SUPPLIED MATERIAL:
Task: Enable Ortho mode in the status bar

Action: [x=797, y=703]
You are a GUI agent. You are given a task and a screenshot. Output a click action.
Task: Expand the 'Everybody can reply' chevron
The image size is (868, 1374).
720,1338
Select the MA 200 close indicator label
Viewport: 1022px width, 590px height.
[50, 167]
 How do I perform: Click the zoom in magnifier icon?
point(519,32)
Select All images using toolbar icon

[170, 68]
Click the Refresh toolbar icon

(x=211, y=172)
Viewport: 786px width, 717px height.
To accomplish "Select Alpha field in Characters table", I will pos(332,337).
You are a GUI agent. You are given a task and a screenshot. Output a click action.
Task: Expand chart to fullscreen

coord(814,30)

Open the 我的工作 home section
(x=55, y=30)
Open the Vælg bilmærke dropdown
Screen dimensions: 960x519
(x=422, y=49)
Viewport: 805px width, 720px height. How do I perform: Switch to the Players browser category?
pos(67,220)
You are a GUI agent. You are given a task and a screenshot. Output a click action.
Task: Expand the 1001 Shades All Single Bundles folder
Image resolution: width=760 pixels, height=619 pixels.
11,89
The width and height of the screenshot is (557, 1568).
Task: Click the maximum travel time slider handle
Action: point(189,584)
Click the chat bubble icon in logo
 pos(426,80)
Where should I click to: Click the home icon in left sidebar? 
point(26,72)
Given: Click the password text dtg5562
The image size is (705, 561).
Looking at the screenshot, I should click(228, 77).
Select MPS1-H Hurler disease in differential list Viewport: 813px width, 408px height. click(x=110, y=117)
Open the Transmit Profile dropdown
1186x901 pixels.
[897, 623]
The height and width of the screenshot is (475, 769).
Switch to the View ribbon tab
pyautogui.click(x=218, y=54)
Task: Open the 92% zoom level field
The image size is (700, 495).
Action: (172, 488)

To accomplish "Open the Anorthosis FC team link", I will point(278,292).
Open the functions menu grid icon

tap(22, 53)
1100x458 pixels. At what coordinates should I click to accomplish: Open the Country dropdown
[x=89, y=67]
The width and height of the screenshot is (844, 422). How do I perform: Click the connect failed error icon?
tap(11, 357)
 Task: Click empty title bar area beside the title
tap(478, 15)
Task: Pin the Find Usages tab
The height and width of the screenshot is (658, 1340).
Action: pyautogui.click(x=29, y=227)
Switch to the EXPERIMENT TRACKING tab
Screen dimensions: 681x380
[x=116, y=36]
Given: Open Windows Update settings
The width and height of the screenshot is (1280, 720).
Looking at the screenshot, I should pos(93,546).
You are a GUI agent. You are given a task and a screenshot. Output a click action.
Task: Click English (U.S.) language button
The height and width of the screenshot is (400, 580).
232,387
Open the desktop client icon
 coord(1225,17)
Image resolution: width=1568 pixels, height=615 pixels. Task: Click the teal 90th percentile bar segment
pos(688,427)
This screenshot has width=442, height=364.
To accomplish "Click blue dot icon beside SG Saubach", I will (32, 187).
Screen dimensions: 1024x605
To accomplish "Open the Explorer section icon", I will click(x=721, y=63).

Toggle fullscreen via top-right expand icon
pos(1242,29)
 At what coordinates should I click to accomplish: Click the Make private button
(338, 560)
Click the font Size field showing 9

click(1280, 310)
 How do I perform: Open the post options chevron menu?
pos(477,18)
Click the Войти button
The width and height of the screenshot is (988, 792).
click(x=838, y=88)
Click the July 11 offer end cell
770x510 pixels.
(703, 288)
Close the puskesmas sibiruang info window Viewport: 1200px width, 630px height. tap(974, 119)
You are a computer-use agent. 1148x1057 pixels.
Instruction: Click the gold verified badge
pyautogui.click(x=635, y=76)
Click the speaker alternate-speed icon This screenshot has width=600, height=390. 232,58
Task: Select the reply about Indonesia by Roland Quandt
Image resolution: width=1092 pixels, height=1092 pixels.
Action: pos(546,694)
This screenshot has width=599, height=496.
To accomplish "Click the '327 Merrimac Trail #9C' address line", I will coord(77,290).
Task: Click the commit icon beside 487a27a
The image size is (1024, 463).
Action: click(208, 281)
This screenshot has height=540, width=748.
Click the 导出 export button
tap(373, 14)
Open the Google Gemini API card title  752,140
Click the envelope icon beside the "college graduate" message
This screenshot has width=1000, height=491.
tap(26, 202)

WHAT IS NEEDED: Write a verbatim copy of the listing above.

ANSWER SPACE:
Task: Enable Ortho mode in the status bar

Action: [x=797, y=703]
You are a GUI agent. You are given a task and a screenshot. Output a click action.
Task: Expand the 'Everybody can reply' chevron
The image size is (868, 1374).
720,1338
Select the MA 200 close indicator label
Viewport: 1022px width, 590px height.
[50, 167]
 How do I perform: Click the zoom in magnifier icon?
point(519,32)
Select All images using toolbar icon

[170, 68]
Click the Refresh toolbar icon

(x=211, y=172)
Viewport: 786px width, 717px height.
To accomplish "Select Alpha field in Characters table", I will pos(332,337).
You are a GUI agent. You are given a task and a screenshot. Output a click action.
Task: Expand chart to fullscreen

coord(814,30)

Open the 我的工作 home section
(x=55, y=30)
Open the Vælg bilmærke dropdown
Screen dimensions: 960x519
(x=422, y=49)
Viewport: 805px width, 720px height. How do I perform: Switch to the Players browser category?
pos(67,220)
You are a GUI agent. You are given a task and a screenshot. Output a click action.
Task: Expand the 1001 Shades All Single Bundles folder
Image resolution: width=760 pixels, height=619 pixels.
11,89
The width and height of the screenshot is (557, 1568).
Task: Click the maximum travel time slider handle
Action: point(189,584)
Click the chat bubble icon in logo
 pos(426,80)
Where should I click to: Click the home icon in left sidebar? 
point(26,72)
Given: Click the password text dtg5562
The image size is (705, 561).
Looking at the screenshot, I should click(228, 77).
Select MPS1-H Hurler disease in differential list Viewport: 813px width, 408px height. click(x=110, y=117)
Open the Transmit Profile dropdown
1186x901 pixels.
[897, 623]
The height and width of the screenshot is (475, 769).
Switch to the View ribbon tab
pyautogui.click(x=218, y=54)
Task: Open the 92% zoom level field
The image size is (700, 495).
Action: (172, 488)

To accomplish "Open the Anorthosis FC team link", I will point(278,292).
Open the functions menu grid icon

tap(22, 53)
1100x458 pixels. At what coordinates should I click to accomplish: Open the Country dropdown
[x=89, y=67]
The width and height of the screenshot is (844, 422). How do I perform: Click the connect failed error icon?
tap(11, 357)
 Task: Click empty title bar area beside the title
tap(478, 15)
Task: Pin the Find Usages tab
The height and width of the screenshot is (658, 1340).
Action: pyautogui.click(x=29, y=227)
Switch to the EXPERIMENT TRACKING tab
Screen dimensions: 681x380
[x=116, y=36]
Given: Open Windows Update settings
The width and height of the screenshot is (1280, 720).
Looking at the screenshot, I should pos(93,546).
You are a GUI agent. You are given a task and a screenshot. Output a click action.
Task: Click English (U.S.) language button
The height and width of the screenshot is (400, 580).
232,387
Open the desktop client icon
 coord(1225,17)
Image resolution: width=1568 pixels, height=615 pixels. Task: Click the teal 90th percentile bar segment
pos(688,427)
This screenshot has width=442, height=364.
To accomplish "Click blue dot icon beside SG Saubach", I will (32, 187).
Screen dimensions: 1024x605
To accomplish "Open the Explorer section icon", I will click(x=721, y=63).

Toggle fullscreen via top-right expand icon
pos(1242,29)
 At what coordinates should I click to accomplish: Click the Make private button
(338, 560)
Click the font Size field showing 9

click(1280, 310)
 How do I perform: Open the post options chevron menu?
pos(477,18)
Click the Войти button
The width and height of the screenshot is (988, 792).
click(x=838, y=88)
Click the July 11 offer end cell
770x510 pixels.
(703, 288)
Close the puskesmas sibiruang info window Viewport: 1200px width, 630px height. tap(974, 119)
You are a computer-use agent. 1148x1057 pixels.
Instruction: Click the gold verified badge
pyautogui.click(x=635, y=76)
Click the speaker alternate-speed icon This screenshot has width=600, height=390. 232,58
Task: Select the reply about Indonesia by Roland Quandt
Image resolution: width=1092 pixels, height=1092 pixels.
Action: pos(546,694)
This screenshot has width=599, height=496.
To accomplish "Click the '327 Merrimac Trail #9C' address line", I will coord(77,290).
Task: Click the commit icon beside 487a27a
The image size is (1024, 463).
Action: click(208, 281)
This screenshot has height=540, width=748.
Click the 导出 export button
tap(373, 14)
Open the Google Gemini API card title  752,140
Click the envelope icon beside the "college graduate" message
This screenshot has width=1000, height=491.
tap(26, 202)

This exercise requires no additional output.